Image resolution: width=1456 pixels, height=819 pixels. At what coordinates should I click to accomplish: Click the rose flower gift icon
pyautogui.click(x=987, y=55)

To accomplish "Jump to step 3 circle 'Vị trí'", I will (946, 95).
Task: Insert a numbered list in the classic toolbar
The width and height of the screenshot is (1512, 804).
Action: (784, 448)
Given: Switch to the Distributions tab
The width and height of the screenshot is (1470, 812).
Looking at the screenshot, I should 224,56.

------------------------------------------------------------

** Work request **
With the line containing "Task: Insert a" as the first and the final line of the records as the last, copy that span exactly and nothing more.

** Completed exercise **
Task: Insert a numbered list in the classic toolbar
The width and height of the screenshot is (1512, 804).
Action: (784, 448)
Given: Switch to the Distributions tab
The width and height of the screenshot is (1470, 812).
Looking at the screenshot, I should 224,56.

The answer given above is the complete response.